2026年4月から、年金制度が大きく変わりました。今日は介護の現場で働きながら老後のお金も勉強してきた私が、改正のポイントと「結局iDeCoって使うべきなの?」という疑問にお答えします。
今回の改正で何が変わったの?
今回の年金制度改正で、特に押さえておきたいポイントは2つです。
① iDeCoが70歳まで加入できるようになった
これまでiDeCo(個人型確定拠出年金)は65歳までしか加入できませんでしたが、改正によって70歳まで加入可能になりました。
「65歳を過ぎても働いているから、もう少し積み立てたかった」という方には朗報です。働きながら掛け金を積み立て、所得控除のメリットを受け続けられます。
② 在職老齢年金の減額基準が引き上げ
働きながら年金をもらっている方が対象の制度です。これまで月収と年金の合計が一定額を超えると年金が減額されていましたが、その基準が月62万円に引き上げられました。
iDeCoのメリット・デメリット
今回の改正でiDeCoが注目されていますが、私は正直「iDeCo、万人にはおすすめしない」派です。その理由も含めて、メリット・デメリットを整理します。
iDeCoのメリット
- 掛け金が全額所得控除:毎月の積み立て額がそのまま税金の節税になる。これはNISAにはないiDeCo最大の強み
- 運用益が非課税:NISAと同様、運用中の利益に税金がかからない
- 受け取り時も控除あり:退職所得控除や公的年金等控除が使える
- 強制的に積み立てられる:一度設定すると引き出せないので、貯金が苦手な方には逆にメリットになる
iDeCoのデメリット(ここが重要)
- 原則60歳まで引き出せない:急な出費や病気のときも絶対に使えない。これが最大のデメリット
- 手数料がかかる:毎月数百円の口座管理手数料が発生する
- 受け取り方によっては課税される:受け取り時の税制は複雑で、退職金と重なると控除を使い切ってしまうケースも
- 掛け金の柔軟性が低い:5,000円未満に減額できない。掛け金変更に手間がかかる
老後の資産形成なら、まず新NISAが断然おすすめ
老後のお金を準備するなら、私は迷わず新NISAを優先することをおすすめします。
新NISAは年間360万円(生涯1,800万円)まで非課税で投資でき、いつでも引き出し可能です。iDeCoのように60歳まで拘束されることもなく、柔軟に使えます。

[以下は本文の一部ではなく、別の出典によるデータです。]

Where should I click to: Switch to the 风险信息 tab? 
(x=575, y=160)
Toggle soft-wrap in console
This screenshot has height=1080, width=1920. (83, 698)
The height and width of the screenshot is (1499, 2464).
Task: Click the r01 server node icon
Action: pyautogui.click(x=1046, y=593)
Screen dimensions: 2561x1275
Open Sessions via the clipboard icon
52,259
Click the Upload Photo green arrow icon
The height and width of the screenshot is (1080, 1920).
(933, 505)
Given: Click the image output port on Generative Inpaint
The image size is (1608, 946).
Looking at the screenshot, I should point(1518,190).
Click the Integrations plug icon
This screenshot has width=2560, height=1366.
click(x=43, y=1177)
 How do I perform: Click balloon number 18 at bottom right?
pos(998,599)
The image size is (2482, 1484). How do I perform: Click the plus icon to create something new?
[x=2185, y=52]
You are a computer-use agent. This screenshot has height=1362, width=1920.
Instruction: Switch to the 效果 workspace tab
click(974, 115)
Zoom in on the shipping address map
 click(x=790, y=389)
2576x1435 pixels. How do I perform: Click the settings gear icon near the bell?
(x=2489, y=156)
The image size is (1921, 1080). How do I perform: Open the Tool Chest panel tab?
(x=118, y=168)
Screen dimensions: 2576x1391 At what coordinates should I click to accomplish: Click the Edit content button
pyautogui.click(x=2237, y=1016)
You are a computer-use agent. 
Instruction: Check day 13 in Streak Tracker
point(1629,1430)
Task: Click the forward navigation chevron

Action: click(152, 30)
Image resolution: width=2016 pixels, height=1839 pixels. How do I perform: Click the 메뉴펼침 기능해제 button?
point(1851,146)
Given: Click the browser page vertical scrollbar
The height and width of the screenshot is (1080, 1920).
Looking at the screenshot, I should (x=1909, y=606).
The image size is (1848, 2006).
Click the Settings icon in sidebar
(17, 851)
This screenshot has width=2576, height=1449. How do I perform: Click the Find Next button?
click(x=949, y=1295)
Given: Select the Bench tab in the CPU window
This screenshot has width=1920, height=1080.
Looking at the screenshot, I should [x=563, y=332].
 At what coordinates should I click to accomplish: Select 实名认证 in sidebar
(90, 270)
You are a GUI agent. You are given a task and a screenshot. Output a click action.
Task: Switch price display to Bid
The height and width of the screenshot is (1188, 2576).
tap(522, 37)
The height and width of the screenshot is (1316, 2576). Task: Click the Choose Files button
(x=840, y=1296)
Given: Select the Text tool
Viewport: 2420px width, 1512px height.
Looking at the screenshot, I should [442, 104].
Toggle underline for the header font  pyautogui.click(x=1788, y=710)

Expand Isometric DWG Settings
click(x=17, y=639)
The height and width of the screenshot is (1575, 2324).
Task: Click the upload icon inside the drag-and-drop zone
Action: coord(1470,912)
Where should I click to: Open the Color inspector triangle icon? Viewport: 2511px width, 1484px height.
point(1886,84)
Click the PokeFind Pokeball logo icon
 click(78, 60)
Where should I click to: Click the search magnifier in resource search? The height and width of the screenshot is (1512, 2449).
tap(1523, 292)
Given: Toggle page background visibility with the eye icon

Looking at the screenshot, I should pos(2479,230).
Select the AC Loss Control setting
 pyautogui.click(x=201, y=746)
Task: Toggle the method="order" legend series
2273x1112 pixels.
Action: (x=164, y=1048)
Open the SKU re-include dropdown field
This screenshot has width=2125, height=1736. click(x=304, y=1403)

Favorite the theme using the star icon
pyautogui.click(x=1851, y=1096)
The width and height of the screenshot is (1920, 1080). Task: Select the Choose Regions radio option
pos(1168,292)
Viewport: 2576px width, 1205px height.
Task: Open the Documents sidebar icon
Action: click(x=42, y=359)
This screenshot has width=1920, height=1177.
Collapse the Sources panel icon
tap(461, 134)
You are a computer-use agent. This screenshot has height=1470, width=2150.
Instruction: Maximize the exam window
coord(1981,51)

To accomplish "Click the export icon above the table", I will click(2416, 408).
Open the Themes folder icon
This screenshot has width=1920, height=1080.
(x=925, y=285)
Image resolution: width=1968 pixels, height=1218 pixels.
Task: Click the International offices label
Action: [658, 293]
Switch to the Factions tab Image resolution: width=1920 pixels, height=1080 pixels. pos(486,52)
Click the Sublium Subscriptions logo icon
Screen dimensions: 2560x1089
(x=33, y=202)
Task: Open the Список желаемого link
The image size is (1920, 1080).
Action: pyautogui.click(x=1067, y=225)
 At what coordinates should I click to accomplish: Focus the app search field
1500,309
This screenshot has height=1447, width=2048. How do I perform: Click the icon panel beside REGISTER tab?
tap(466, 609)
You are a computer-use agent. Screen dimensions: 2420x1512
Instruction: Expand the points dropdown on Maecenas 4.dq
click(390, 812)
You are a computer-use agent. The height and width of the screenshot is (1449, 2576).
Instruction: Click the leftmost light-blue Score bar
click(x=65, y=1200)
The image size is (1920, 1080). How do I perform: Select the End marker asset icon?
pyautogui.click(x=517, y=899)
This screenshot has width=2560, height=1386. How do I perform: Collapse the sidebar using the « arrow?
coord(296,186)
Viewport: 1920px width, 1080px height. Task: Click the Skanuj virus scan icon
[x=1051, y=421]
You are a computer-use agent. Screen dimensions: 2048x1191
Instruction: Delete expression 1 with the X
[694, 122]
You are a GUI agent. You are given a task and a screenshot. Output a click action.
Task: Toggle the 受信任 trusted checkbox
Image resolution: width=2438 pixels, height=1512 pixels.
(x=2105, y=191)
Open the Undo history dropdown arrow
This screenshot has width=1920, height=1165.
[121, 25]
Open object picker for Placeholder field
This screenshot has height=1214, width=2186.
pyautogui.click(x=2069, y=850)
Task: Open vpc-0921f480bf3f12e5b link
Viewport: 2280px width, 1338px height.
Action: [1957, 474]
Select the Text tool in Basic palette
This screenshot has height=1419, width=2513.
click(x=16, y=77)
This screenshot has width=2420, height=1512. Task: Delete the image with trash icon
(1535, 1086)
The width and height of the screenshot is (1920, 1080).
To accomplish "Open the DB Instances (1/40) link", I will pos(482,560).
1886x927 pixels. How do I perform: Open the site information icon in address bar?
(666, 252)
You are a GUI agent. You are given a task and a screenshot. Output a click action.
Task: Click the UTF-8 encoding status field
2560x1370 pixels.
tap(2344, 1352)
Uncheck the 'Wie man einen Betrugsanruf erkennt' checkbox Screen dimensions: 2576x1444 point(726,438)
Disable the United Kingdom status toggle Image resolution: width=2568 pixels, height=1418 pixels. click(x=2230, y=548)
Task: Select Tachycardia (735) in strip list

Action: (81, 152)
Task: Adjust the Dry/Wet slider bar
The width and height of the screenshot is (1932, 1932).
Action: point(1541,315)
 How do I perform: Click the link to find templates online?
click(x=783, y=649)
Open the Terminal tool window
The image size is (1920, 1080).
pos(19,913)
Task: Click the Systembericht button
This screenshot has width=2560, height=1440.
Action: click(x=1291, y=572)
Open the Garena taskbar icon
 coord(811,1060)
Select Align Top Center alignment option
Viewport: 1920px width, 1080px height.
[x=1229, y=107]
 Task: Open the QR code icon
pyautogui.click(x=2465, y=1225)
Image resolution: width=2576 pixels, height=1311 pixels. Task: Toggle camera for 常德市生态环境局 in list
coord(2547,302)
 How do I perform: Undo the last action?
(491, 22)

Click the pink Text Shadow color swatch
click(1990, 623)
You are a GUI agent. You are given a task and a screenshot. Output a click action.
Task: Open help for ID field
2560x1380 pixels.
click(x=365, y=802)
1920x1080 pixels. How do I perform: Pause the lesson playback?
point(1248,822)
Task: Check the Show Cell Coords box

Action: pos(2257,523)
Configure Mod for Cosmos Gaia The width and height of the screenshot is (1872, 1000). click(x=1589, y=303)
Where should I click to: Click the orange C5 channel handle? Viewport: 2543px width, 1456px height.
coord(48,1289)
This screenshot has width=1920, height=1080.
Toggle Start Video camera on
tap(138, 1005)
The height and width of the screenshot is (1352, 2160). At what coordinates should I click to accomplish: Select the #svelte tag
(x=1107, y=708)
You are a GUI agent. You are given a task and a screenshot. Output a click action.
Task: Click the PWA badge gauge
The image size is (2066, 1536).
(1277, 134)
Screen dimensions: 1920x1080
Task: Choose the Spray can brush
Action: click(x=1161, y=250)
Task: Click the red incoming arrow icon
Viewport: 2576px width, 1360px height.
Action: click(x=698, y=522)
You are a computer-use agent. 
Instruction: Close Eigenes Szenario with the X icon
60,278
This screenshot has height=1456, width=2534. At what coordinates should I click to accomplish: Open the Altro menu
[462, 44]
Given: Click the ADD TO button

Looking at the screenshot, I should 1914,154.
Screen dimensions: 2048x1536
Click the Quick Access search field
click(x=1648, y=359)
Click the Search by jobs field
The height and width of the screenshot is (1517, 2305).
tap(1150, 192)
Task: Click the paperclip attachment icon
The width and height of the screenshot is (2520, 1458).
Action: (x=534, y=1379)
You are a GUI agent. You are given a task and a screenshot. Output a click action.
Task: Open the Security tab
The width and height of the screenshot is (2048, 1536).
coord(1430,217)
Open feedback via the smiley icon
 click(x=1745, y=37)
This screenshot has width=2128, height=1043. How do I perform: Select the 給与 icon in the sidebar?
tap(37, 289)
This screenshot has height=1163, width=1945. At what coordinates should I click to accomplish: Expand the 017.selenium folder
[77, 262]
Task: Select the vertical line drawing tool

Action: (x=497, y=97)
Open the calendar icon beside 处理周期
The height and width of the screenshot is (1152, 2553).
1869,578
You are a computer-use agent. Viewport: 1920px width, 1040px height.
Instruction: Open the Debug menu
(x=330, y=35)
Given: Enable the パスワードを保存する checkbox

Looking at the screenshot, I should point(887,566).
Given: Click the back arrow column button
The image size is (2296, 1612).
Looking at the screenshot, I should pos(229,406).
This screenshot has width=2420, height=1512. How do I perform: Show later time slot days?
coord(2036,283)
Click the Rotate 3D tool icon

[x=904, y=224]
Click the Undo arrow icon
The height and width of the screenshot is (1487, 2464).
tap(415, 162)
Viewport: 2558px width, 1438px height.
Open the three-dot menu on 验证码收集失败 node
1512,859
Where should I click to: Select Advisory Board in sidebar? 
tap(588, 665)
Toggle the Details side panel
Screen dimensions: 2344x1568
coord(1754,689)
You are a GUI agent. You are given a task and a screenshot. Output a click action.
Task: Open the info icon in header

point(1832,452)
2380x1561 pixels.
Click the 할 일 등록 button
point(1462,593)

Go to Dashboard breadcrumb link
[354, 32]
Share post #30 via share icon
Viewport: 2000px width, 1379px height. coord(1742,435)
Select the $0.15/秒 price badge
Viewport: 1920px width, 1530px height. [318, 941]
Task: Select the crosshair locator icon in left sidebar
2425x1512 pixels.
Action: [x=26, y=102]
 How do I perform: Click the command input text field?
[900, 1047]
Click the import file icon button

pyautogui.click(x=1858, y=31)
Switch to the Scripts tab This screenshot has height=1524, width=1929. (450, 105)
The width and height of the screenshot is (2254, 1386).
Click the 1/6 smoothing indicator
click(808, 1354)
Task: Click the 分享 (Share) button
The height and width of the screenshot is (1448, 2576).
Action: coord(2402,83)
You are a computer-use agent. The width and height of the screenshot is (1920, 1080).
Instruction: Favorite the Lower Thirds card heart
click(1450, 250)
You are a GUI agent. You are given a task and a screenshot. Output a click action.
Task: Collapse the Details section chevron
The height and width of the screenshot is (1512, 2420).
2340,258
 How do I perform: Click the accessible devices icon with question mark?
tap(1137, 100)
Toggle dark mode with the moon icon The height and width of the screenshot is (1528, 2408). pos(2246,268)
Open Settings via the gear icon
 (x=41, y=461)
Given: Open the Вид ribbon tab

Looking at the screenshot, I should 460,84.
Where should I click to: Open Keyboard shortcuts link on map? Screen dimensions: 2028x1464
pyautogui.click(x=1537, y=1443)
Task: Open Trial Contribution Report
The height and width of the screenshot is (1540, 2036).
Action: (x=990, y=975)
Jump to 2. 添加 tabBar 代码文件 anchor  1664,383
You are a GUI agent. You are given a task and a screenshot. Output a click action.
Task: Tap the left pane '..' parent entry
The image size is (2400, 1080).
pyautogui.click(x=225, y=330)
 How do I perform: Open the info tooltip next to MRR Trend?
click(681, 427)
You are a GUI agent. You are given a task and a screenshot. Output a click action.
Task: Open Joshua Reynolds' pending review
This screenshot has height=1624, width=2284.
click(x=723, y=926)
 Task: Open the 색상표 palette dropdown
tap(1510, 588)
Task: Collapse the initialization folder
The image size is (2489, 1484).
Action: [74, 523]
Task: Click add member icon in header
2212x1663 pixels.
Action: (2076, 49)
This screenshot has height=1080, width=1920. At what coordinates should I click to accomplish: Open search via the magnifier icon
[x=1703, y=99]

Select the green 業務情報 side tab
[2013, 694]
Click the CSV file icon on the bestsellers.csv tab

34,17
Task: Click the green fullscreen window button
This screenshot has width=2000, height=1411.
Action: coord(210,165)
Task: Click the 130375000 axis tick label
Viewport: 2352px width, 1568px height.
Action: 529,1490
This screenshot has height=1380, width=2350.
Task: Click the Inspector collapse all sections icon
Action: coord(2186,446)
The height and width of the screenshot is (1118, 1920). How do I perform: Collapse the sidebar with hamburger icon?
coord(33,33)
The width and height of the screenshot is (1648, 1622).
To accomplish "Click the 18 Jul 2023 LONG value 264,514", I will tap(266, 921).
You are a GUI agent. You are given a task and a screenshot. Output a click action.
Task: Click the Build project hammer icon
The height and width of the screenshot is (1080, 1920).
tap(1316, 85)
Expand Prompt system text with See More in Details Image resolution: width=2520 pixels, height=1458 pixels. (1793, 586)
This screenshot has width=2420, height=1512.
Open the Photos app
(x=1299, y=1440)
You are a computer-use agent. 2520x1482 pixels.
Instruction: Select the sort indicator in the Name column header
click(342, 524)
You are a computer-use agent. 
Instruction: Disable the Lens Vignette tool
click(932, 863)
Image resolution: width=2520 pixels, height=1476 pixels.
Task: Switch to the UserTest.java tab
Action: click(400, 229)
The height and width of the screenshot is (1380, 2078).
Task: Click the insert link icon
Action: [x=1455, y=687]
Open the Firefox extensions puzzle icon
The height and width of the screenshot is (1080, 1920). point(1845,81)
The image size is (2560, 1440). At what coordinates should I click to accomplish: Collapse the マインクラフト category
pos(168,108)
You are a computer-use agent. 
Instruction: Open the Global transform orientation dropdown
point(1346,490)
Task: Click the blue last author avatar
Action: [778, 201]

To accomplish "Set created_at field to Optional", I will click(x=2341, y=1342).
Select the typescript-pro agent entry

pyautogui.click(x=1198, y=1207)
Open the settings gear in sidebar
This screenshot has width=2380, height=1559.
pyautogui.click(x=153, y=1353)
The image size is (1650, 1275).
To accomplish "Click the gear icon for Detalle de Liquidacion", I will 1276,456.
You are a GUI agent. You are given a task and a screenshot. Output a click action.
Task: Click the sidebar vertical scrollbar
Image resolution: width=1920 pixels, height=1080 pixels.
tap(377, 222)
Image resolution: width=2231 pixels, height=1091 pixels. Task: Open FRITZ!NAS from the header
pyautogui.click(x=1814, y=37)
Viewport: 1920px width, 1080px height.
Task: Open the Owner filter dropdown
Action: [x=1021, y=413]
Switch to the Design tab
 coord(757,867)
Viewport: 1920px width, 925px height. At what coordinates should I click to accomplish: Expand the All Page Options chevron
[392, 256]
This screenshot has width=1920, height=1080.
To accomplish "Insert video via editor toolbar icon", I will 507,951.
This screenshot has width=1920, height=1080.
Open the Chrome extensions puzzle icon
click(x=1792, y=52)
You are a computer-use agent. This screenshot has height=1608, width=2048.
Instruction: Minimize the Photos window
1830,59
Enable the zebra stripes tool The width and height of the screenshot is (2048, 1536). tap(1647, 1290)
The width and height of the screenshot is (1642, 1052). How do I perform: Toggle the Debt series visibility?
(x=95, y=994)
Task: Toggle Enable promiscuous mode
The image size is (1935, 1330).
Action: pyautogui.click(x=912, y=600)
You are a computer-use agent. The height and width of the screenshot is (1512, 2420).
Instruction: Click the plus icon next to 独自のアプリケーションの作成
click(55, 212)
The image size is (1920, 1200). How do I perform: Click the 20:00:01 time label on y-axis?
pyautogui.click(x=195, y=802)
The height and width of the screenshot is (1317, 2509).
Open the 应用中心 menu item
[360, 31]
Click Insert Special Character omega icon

まず新NISAの枠を使い切ることを目標にして、それでもまだ投資余力があるという方がiDeCoを検討するのが現実的な順番です。
iDeCoが向いている人
- 新NISAの年間投資枠(360万円)だけでは足りないほど投資余力がある方
- 貯金がどうしてもできない、強制的に積み立てる仕組みが必要な方
- 所得税・住民税の節税効果が大きい高所得者
ケアマネ目線で感じる「老後に働くこと」の本当の意味
介護の現場にいると、「お金のために仕方なく働いている」方と「好きで働いている」方の違いを肌で感じます。
お金のためだけに働き続けることを強いられるのは、精神的にしんどいですよね。
一方で、お金を気にせず働ける状況での労働は全く別物です。社会とのつながりを保ち、体を動かし、頭を使い続けることは、老後の健康維持・認知機能の維持に大きく貢献します。
目指すべきは「働かなくてもいいけど、働きたいから働く」という状態。そのための土台として、まず新NISAでしっかり資産を作っておくことが大切だと私は思います。
まとめ
- iDeCoが70歳まで加入できるようになった(2026年4月〜)
- 在職老齢年金の減額基準が月62万円に引き上げ
- 老後の資産形成はまず新NISAを優先するのが基本
- iDeCoは「NISAの枠が足りない人」「強制貯蓄が必要な人」向け
- 「お金のために働く」ではなく「働きたいから働ける」状態を目指そう
制度が変わるタイミングは、自分の資産形成を見直す良いきっかけです。